Working with GitLab issues
GitLab work items are used to organise tasks, discuss approaches, record attendance and notes of meetings, and are used by developers to co-ordinate code. They are organised by project, often a LocalGov module. There are also projects for contribution, docs and the profiles (the LocalGov CMS and LocalGov Microsites bundles), which are used for product scoping and collecting groups of work that span projects.
We are early adopters of Drupal GitLab work items so we can help the community iron out any workflow issues. An example of a wrinkle for us to iron out: this docs project is one of the few projects still using the old way.
Finding work items
When a project's issues have been migrated to GitLab, you will find them under 'Work items' in the left sidebar of the project on git.drupalcode.org. For example:
https://git.drupalcode.org/project/localgov/-/work_items
Links to old drupal.org issue URLs redirect to the new location, and issue numbers are preserved, so an issue number you find in a commit message or a Slack thread still resolves to the same issue.

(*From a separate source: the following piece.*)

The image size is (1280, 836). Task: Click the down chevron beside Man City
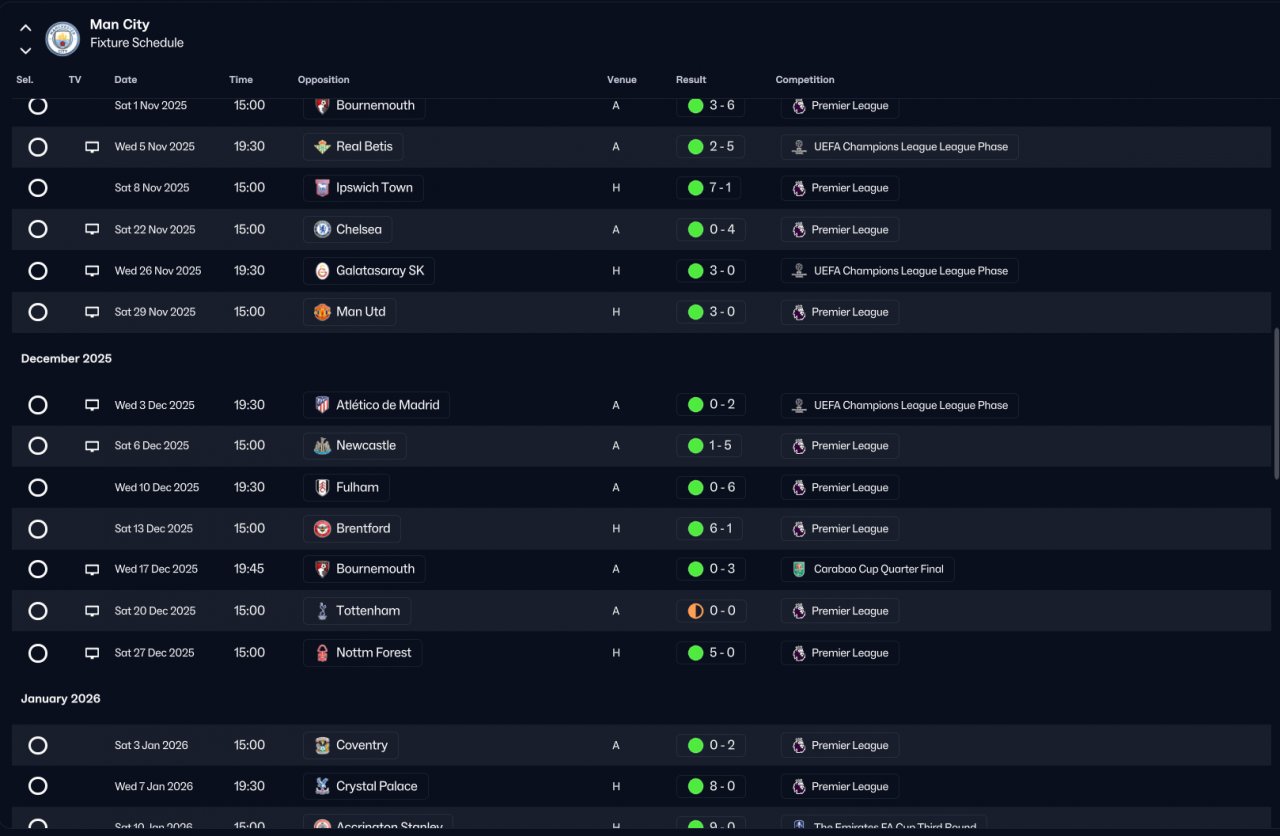(x=26, y=50)
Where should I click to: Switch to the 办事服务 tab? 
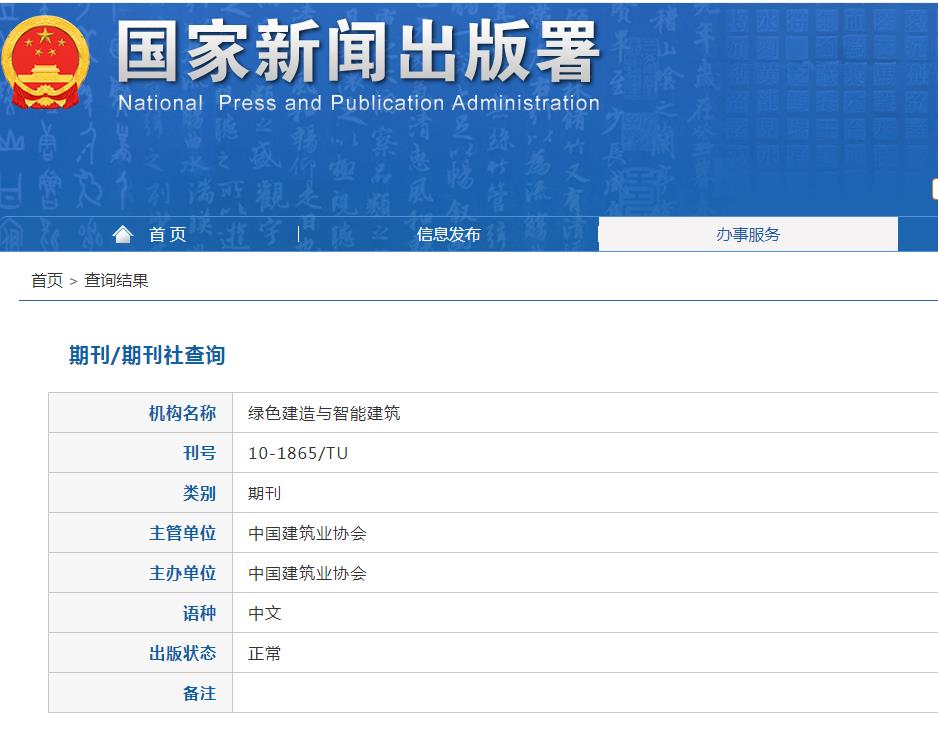click(x=748, y=233)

The work items list can be filtered and searched by text, label and author.
Creating a work item
From the 'Work items' list, click 'New item'. The form is just a title and a description. Labels and other metadata are added after the issue is created. If the project has issue templates set up, you can choose one from a dropdown.
GitLab has several work item types, such as 'Task' and 'Incident'. The drupal.org integrations all work against the 'Issue' type, so use 'Issue' unless a maintainer asks for something else.

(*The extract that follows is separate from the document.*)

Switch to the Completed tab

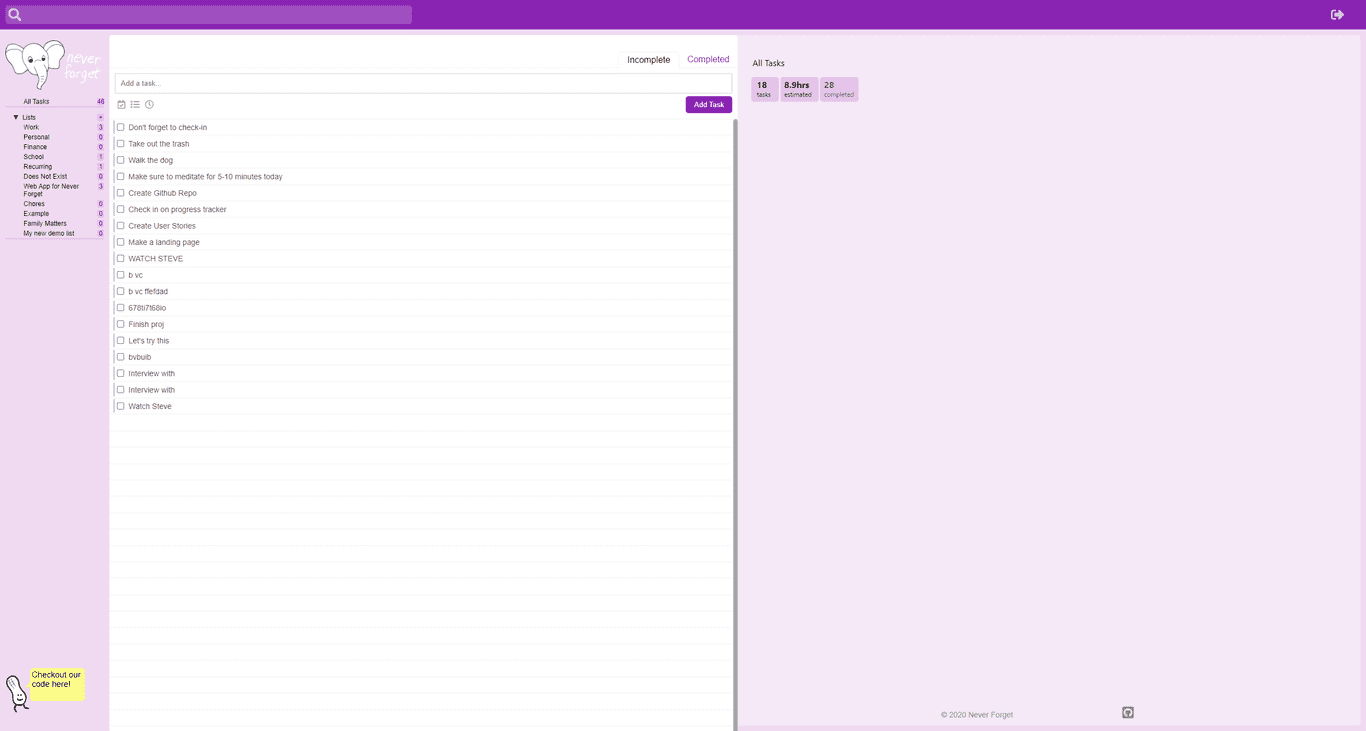[708, 60]
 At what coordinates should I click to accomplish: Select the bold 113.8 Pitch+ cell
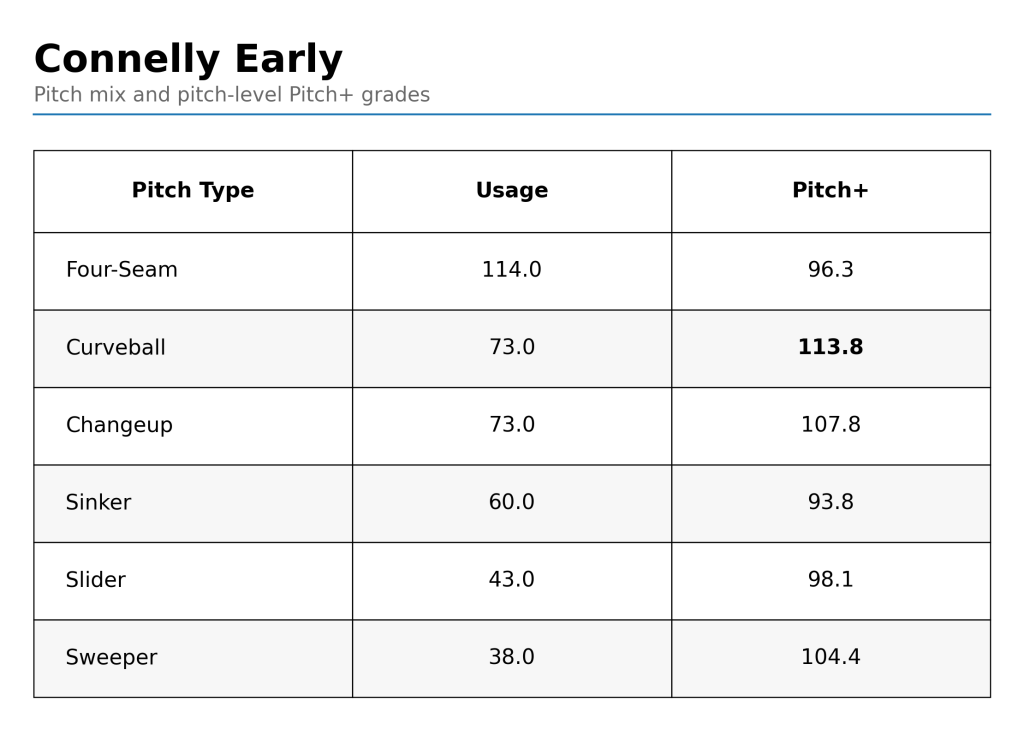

When you create an issue, DrupalBot will post a comment with links to the parts of the process that still live on drupal.org: the contribution record for the issue, where credit is tracked, the fork management page, where you can create or request access to a shared issue fork and open merge requests, and label management.

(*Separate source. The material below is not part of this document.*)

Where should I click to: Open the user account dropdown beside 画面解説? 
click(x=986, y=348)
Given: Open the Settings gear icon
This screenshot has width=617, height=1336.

Working with labels and status
In GitLab, issue metadata such as status and priority is managed with labels.
To manage labels, follow the link in the DrupalBot comment on the issue. For example, when work is ready for review, set the label 'State::Needs Review'. You can @ the maintainers in a comment on the issue to let them know.

The old way: drupal.org issues
GitLab work items are a recent change, and projects are being migrated in batches. A few projects, like LocalGov Docs, are still using the old-style drupal.org issue queue.
You will notice that the interface is different but the principles are more or less the same: one issue per problem, discussion in the comments, a status to signal what is needed next, and credit recorded when the issue is fixed.
On old-style issues, the status, version and other meta fields are part of the issue itself rather than labels. To update them, expand the 'Issue metadata' section, set the values, optionally add a comment at the same time, and hit 'save'.